**Exercise aim:** Start at the top line and retype the data exactly through to the end.

Collected data entries:
------------------------------------------------------------------------

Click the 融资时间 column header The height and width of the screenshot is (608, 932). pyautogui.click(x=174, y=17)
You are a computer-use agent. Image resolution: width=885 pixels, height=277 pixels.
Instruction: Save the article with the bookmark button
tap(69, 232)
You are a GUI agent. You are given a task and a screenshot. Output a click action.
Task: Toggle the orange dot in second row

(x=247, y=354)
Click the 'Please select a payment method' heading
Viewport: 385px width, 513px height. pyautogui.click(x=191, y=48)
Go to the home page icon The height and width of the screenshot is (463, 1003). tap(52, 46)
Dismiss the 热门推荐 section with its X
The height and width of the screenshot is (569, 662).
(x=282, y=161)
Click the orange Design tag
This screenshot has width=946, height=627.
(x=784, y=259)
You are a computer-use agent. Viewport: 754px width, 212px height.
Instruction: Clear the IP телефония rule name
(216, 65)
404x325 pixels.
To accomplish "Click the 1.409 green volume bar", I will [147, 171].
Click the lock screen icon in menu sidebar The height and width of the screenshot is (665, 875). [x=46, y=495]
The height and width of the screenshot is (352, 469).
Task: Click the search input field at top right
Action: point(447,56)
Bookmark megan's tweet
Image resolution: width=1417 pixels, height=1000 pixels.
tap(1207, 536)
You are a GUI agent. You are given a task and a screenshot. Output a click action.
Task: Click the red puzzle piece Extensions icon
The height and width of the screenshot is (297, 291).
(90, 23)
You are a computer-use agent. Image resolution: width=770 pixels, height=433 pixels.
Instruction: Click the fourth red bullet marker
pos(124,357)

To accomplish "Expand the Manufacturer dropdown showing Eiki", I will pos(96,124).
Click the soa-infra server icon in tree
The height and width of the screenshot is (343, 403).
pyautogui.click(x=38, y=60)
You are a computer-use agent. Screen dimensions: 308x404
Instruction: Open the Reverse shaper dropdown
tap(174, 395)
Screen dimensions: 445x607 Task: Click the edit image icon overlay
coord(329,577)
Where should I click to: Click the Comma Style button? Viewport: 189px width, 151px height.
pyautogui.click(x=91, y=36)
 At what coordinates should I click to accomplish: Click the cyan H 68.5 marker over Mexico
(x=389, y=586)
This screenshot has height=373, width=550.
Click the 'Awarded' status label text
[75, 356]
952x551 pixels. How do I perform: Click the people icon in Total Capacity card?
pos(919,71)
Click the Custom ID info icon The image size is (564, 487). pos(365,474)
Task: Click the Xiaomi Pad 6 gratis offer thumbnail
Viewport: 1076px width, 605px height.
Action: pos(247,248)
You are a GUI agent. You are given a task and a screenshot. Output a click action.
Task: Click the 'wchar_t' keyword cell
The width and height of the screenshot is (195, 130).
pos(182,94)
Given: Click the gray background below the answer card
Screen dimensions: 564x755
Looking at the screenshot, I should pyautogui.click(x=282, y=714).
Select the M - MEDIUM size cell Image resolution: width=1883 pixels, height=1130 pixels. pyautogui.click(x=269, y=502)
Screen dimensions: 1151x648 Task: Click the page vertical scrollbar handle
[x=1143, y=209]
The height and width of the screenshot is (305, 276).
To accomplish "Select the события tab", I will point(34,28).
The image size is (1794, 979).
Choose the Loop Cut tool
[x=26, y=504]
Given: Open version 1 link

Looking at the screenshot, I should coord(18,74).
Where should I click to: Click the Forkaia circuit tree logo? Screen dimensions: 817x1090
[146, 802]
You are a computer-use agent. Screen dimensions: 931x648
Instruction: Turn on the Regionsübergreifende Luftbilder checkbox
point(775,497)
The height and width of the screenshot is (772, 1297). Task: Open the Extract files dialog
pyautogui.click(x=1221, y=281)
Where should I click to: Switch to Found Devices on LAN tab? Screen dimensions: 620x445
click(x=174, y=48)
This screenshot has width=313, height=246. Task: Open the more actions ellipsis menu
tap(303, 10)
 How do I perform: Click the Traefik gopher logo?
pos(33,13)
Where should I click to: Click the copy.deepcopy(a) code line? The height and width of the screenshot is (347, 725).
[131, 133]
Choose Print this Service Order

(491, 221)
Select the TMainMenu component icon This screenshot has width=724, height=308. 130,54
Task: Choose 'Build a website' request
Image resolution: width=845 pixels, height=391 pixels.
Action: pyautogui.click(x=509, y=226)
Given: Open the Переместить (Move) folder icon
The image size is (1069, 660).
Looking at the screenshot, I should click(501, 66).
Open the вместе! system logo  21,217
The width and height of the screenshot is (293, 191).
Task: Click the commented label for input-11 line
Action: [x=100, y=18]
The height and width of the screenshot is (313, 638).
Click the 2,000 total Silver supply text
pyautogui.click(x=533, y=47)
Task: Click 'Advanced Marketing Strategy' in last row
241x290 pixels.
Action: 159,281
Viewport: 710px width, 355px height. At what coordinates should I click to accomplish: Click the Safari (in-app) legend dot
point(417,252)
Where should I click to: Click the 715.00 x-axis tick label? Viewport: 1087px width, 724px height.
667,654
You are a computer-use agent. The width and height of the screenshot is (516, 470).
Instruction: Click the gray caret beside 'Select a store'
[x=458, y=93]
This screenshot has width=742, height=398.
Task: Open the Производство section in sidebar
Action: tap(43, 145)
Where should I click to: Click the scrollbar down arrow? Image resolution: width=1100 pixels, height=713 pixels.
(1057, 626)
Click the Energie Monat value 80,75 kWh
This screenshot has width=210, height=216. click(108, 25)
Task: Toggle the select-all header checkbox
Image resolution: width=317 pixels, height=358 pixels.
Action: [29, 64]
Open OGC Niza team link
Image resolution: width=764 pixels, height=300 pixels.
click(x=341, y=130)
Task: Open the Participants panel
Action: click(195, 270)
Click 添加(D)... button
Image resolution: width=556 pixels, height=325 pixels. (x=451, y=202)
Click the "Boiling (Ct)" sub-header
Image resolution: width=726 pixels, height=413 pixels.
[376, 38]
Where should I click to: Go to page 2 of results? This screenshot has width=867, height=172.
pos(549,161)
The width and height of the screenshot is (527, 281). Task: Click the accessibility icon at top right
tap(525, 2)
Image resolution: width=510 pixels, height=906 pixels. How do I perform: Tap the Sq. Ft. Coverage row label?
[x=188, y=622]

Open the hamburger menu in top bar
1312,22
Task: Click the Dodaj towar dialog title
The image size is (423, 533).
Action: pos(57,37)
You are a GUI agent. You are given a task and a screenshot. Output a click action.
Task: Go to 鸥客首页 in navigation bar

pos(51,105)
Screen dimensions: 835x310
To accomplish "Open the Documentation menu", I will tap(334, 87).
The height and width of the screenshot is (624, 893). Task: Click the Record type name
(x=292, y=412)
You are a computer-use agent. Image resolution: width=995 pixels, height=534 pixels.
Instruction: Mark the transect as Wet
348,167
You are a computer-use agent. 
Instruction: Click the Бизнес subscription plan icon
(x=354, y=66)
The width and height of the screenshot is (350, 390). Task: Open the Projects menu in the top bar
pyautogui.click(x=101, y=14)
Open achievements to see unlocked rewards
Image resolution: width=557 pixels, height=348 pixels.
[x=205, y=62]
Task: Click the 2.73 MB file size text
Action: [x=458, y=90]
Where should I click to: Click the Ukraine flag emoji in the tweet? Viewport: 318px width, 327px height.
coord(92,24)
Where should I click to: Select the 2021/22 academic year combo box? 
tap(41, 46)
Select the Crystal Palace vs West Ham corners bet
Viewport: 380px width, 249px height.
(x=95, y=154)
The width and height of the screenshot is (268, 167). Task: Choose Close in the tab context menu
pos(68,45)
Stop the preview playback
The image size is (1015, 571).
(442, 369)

------------------------------------------------------------------------

**Reply to the task:**
Click the 融资时间 column header The height and width of the screenshot is (608, 932). pyautogui.click(x=174, y=17)
You are a computer-use agent. Image resolution: width=885 pixels, height=277 pixels.
Instruction: Save the article with the bookmark button
tap(69, 232)
You are a GUI agent. You are given a task and a screenshot. Output a click action.
Task: Toggle the orange dot in second row

(x=247, y=354)
Click the 'Please select a payment method' heading
Viewport: 385px width, 513px height. pyautogui.click(x=191, y=48)
Go to the home page icon The height and width of the screenshot is (463, 1003). tap(52, 46)
Dismiss the 热门推荐 section with its X
The height and width of the screenshot is (569, 662).
(x=282, y=161)
Click the orange Design tag
This screenshot has width=946, height=627.
(x=784, y=259)
You are a computer-use agent. Viewport: 754px width, 212px height.
Instruction: Clear the IP телефония rule name
(216, 65)
404x325 pixels.
To accomplish "Click the 1.409 green volume bar", I will [147, 171].
Click the lock screen icon in menu sidebar The height and width of the screenshot is (665, 875). [x=46, y=495]
The height and width of the screenshot is (352, 469).
Task: Click the search input field at top right
Action: point(447,56)
Bookmark megan's tweet
Image resolution: width=1417 pixels, height=1000 pixels.
tap(1207, 536)
You are a GUI agent. You are given a task and a screenshot. Output a click action.
Task: Click the red puzzle piece Extensions icon
The height and width of the screenshot is (297, 291).
(90, 23)
You are a computer-use agent. Image resolution: width=770 pixels, height=433 pixels.
Instruction: Click the fourth red bullet marker
pos(124,357)

To accomplish "Expand the Manufacturer dropdown showing Eiki", I will pos(96,124).
Click the soa-infra server icon in tree
The height and width of the screenshot is (343, 403).
pyautogui.click(x=38, y=60)
You are a computer-use agent. Screen dimensions: 308x404
Instruction: Open the Reverse shaper dropdown
tap(174, 395)
Screen dimensions: 445x607 Task: Click the edit image icon overlay
coord(329,577)
Where should I click to: Click the Comma Style button? Viewport: 189px width, 151px height.
pyautogui.click(x=91, y=36)
 At what coordinates should I click to accomplish: Click the cyan H 68.5 marker over Mexico
(x=389, y=586)
This screenshot has height=373, width=550.
Click the 'Awarded' status label text
[75, 356]
952x551 pixels. How do I perform: Click the people icon in Total Capacity card?
pos(919,71)
Click the Custom ID info icon The image size is (564, 487). pos(365,474)
Task: Click the Xiaomi Pad 6 gratis offer thumbnail
Viewport: 1076px width, 605px height.
Action: pos(247,248)
You are a GUI agent. You are given a task and a screenshot. Output a click action.
Task: Click the 'wchar_t' keyword cell
The width and height of the screenshot is (195, 130).
pos(182,94)
Given: Click the gray background below the answer card
Screen dimensions: 564x755
Looking at the screenshot, I should pyautogui.click(x=282, y=714).
Select the M - MEDIUM size cell Image resolution: width=1883 pixels, height=1130 pixels. pyautogui.click(x=269, y=502)
Screen dimensions: 1151x648 Task: Click the page vertical scrollbar handle
[x=1143, y=209]
The height and width of the screenshot is (305, 276).
To accomplish "Select the события tab", I will point(34,28).
The image size is (1794, 979).
Choose the Loop Cut tool
[x=26, y=504]
Given: Open version 1 link

Looking at the screenshot, I should coord(18,74).
Where should I click to: Click the Forkaia circuit tree logo? Screen dimensions: 817x1090
[146, 802]
You are a computer-use agent. Screen dimensions: 931x648
Instruction: Turn on the Regionsübergreifende Luftbilder checkbox
point(775,497)
The height and width of the screenshot is (772, 1297). Task: Open the Extract files dialog
pyautogui.click(x=1221, y=281)
Where should I click to: Switch to Found Devices on LAN tab? Screen dimensions: 620x445
click(x=174, y=48)
This screenshot has width=313, height=246. Task: Open the more actions ellipsis menu
tap(303, 10)
 How do I perform: Click the Traefik gopher logo?
pos(33,13)
Where should I click to: Click the copy.deepcopy(a) code line? The height and width of the screenshot is (347, 725).
[131, 133]
Choose Print this Service Order

(491, 221)
Select the TMainMenu component icon This screenshot has width=724, height=308. 130,54
Task: Choose 'Build a website' request
Image resolution: width=845 pixels, height=391 pixels.
Action: pyautogui.click(x=509, y=226)
Given: Open the Переместить (Move) folder icon
The image size is (1069, 660).
Looking at the screenshot, I should click(501, 66).
Open the вместе! system logo  21,217
The width and height of the screenshot is (293, 191).
Task: Click the commented label for input-11 line
Action: [x=100, y=18]
The height and width of the screenshot is (313, 638).
Click the 2,000 total Silver supply text
pyautogui.click(x=533, y=47)
Task: Click 'Advanced Marketing Strategy' in last row
241x290 pixels.
Action: 159,281
Viewport: 710px width, 355px height. At what coordinates should I click to accomplish: Click the Safari (in-app) legend dot
point(417,252)
Where should I click to: Click the 715.00 x-axis tick label? Viewport: 1087px width, 724px height.
667,654
You are a computer-use agent. The width and height of the screenshot is (516, 470).
Instruction: Click the gray caret beside 'Select a store'
[x=458, y=93]
This screenshot has width=742, height=398.
Task: Open the Производство section in sidebar
Action: tap(43, 145)
Where should I click to: Click the scrollbar down arrow? Image resolution: width=1100 pixels, height=713 pixels.
(1057, 626)
Click the Energie Monat value 80,75 kWh
This screenshot has width=210, height=216. click(108, 25)
Task: Toggle the select-all header checkbox
Image resolution: width=317 pixels, height=358 pixels.
Action: [29, 64]
Open OGC Niza team link
Image resolution: width=764 pixels, height=300 pixels.
click(x=341, y=130)
Task: Open the Participants panel
Action: click(195, 270)
Click 添加(D)... button
Image resolution: width=556 pixels, height=325 pixels. (x=451, y=202)
Click the "Boiling (Ct)" sub-header
Image resolution: width=726 pixels, height=413 pixels.
[376, 38]
Where should I click to: Go to page 2 of results? This screenshot has width=867, height=172.
pos(549,161)
The width and height of the screenshot is (527, 281). Task: Click the accessibility icon at top right
tap(525, 2)
Image resolution: width=510 pixels, height=906 pixels. How do I perform: Tap the Sq. Ft. Coverage row label?
[x=188, y=622]

Open the hamburger menu in top bar
1312,22
Task: Click the Dodaj towar dialog title
The image size is (423, 533).
Action: pos(57,37)
You are a GUI agent. You are given a task and a screenshot. Output a click action.
Task: Go to 鸥客首页 in navigation bar

pos(51,105)
Screen dimensions: 835x310
To accomplish "Open the Documentation menu", I will tap(334, 87).
The height and width of the screenshot is (624, 893). Task: Click the Record type name
(x=292, y=412)
You are a computer-use agent. Image resolution: width=995 pixels, height=534 pixels.
Instruction: Mark the transect as Wet
348,167
You are a computer-use agent. 
Instruction: Click the Бизнес subscription plan icon
(x=354, y=66)
The width and height of the screenshot is (350, 390). Task: Open the Projects menu in the top bar
pyautogui.click(x=101, y=14)
Open achievements to see unlocked rewards
Image resolution: width=557 pixels, height=348 pixels.
[x=205, y=62]
Task: Click the 2.73 MB file size text
Action: [x=458, y=90]
Where should I click to: Click the Ukraine flag emoji in the tweet? Viewport: 318px width, 327px height.
coord(92,24)
Where should I click to: Select the 2021/22 academic year combo box? 
tap(41, 46)
Select the Crystal Palace vs West Ham corners bet
Viewport: 380px width, 249px height.
(x=95, y=154)
The width and height of the screenshot is (268, 167). Task: Choose Close in the tab context menu
pos(68,45)
Stop the preview playback
The image size is (1015, 571).
(442, 369)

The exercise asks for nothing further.